BREMA. Rileggendo la questione Brexit (l’uscita con referendum della Gran Bretagna dell’Unione Europea) si ha la netta impressione di una confusa situazione che anziché chiarirsi diventa sempre più oscura. Da un lato un Paese spaccato in due e con Stati come la Scozia che rivendicano di scegliere il proprio destino rimanendo nell’UE, dall’altro lato del tavolo i rappresentanti di un’Europa sempre più disunita e precaria. Il ballottaggio per la presidenza della Francia dirà domani se nel bagaglio dell’UE ci sarà o meno un deciso fautore dell’Europa forte, quella sostenuta dalle banche e dalla loro azione finanziaria capitalista e liberista, sporca nel desiderio di avere la moneta forte e l’aggregazione degli Stati verso politiche economiche che favorendo gli Stati forti incrementerà scelte di austerità nei confronti di Stati deboli da sfruttare e magari anche allontanare senza bisogno di referendum per l’uscita.
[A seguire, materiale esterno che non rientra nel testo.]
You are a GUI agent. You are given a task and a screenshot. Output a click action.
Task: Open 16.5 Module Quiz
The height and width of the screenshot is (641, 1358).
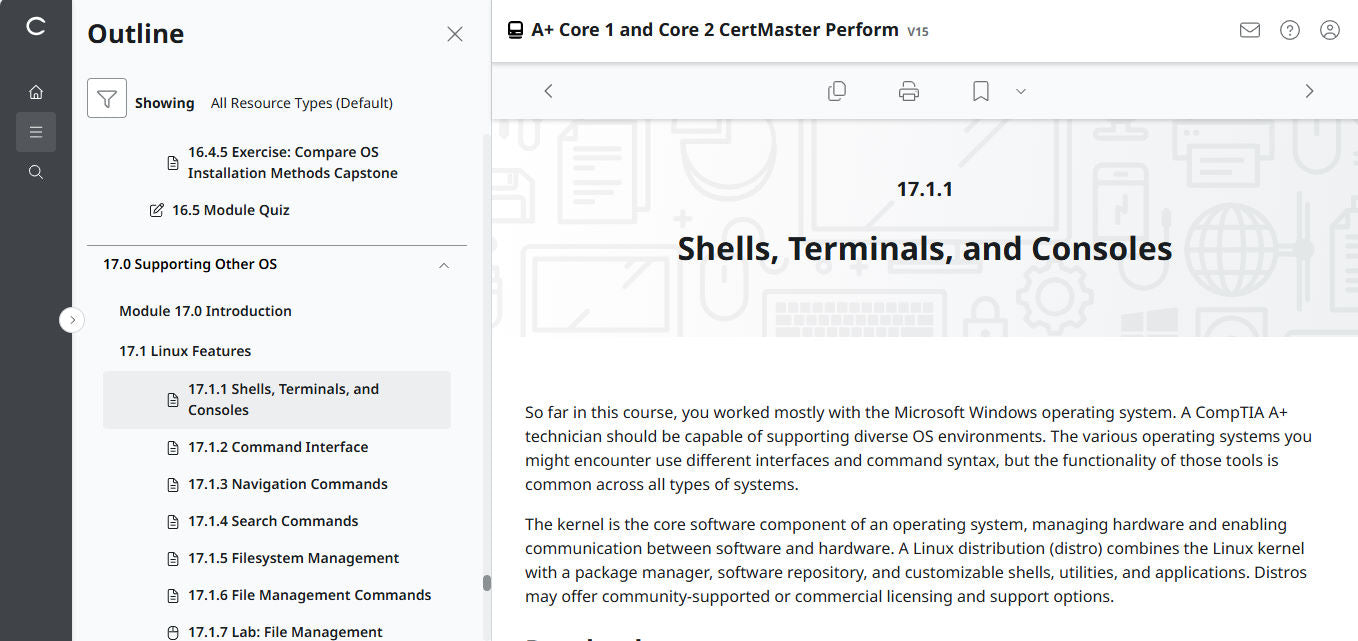click(x=231, y=209)
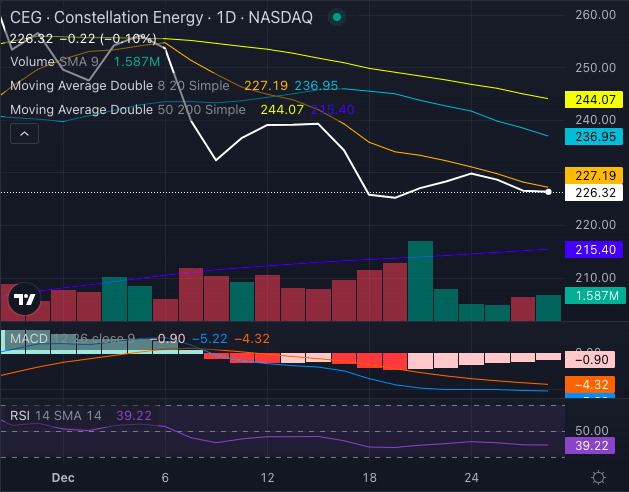Click the teal 236.95 price axis label

tap(595, 136)
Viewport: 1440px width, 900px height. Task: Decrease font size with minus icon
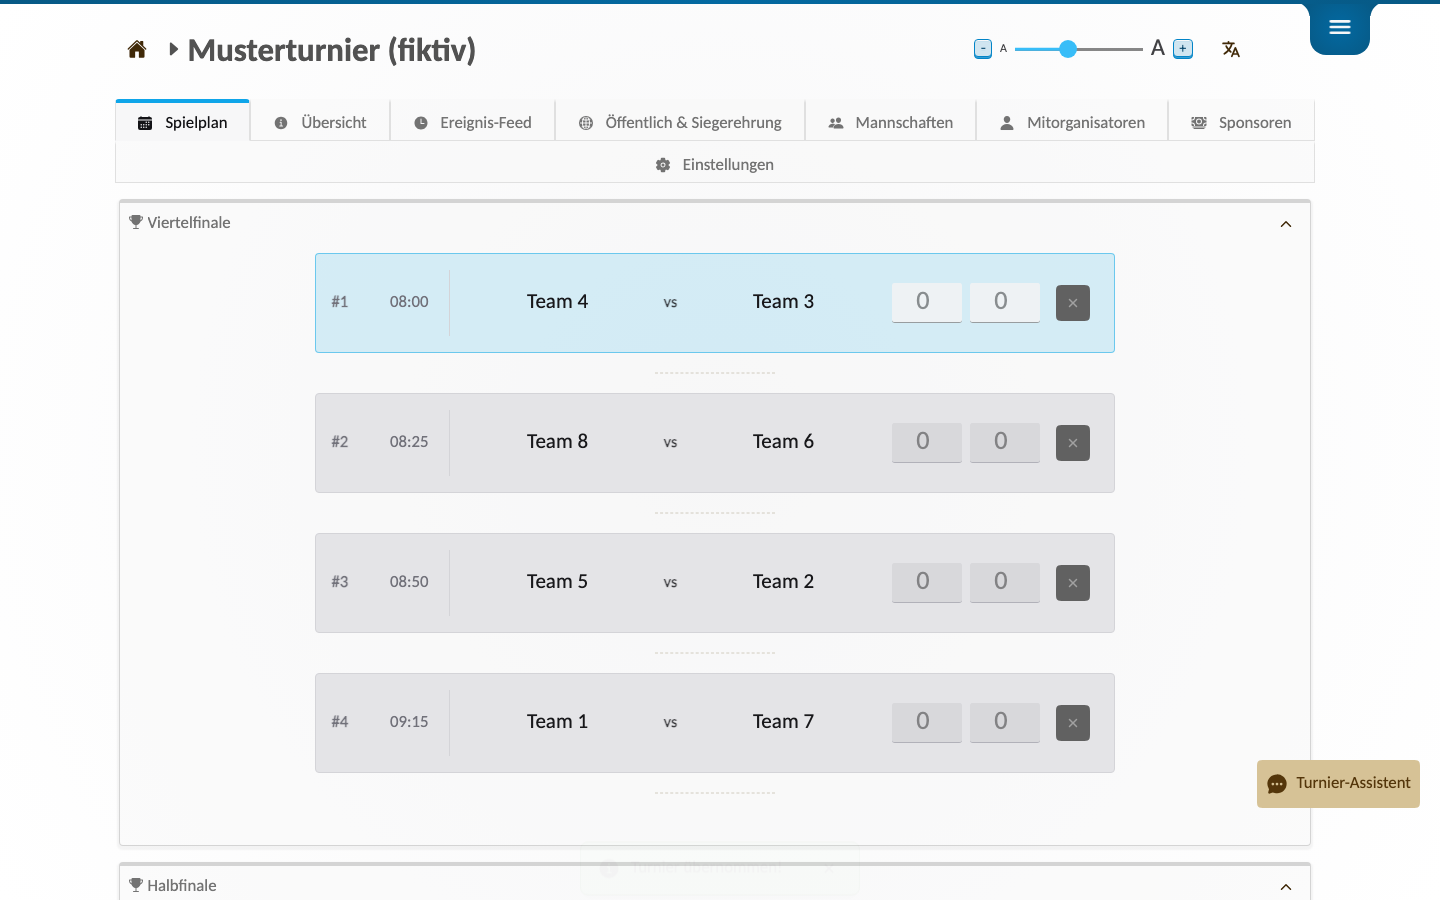(983, 49)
Il favore verso Macron da parte dei governi tedesco e italiano – il neosegretario del PD poi è un supporter da curva ultras verso il suo amico Macron – sottende la scelta dell’Europa delle banche e della finanza capitalista. Se domani vincesse la Le Pen la situazione per la Francia e per l’Europa cambierebbe, le difficoltà aumenterebbero, ma molti economisti ritengono che si potrebbe arrivare a una discussione più saggia. L’affermazione dell’exit al referendum in Gran Bretagna è inevitabile che abbia aperto una crisi pericolosa, sussiste la possibilità dello sgretolarsi dell’eurozona. Bisogna sottolineare che molti economisti avevano avvertito, nel giugno 2010, ai primi segnali di crisi avviata negli USA un paio d’anni prima, in merito ai pericoli insiti nelle politiche di “austerità” imposte dai Trattati, che avrebbero ulteriormente depresso l’occupazione e i redditi, rendendo ancora più difficili i rimborsi dei debiti, pubblici e privati. Nel novembre 2013 il Financial Times pubblicò il monito degli economisti dove era scritto che, in assenza di una svolta espansiva e di uno sforzo concertato per la ricomposizione dei crescenti squilibri macroeconomici, l’Unione Europea non avrebbe potuto reggere. I processi di divergenza erano già impetuosi tra Paesi che traevano vantaggio dal quadro di regole europee (Germania in testa) e Paesi che invece ne subivano le conseguenze. Abbiamo ancora a che fare con la cecità di economisti liberisti che non pensano neppure di valutare una revisione dei Trattati e un cambiamento in senso espansivo delle politiche fiscali.
Il Regno Unito ha avuto una forte crescita del disavanzo commerciale, così è diventato sempre più dipendente dai capitali stranieri. È una logica conseguenza che la Brexit darà una spinta a tutte le forze politiche anti-euro, anche senza dipendere dalla vittoria in Francia della Le Pen piuttosto che di Macron. Il quadro macroeconomico dell’area euro è sempre più oscuro. La divergenza e la lotta tra Paesi centrali – e qui sì vale considerare la vittoria di Macron sulla Le Pen e la conferma in Germania, nelle elezioni autunnali, della scelta capitalista e liberista, sia che venga riconfermata la Merkel sia che vinca Schults – e Paesi periferici (l’Italia, malgrado ciò che sostiene il Governo, sta qui) diventerà sempre più aspra.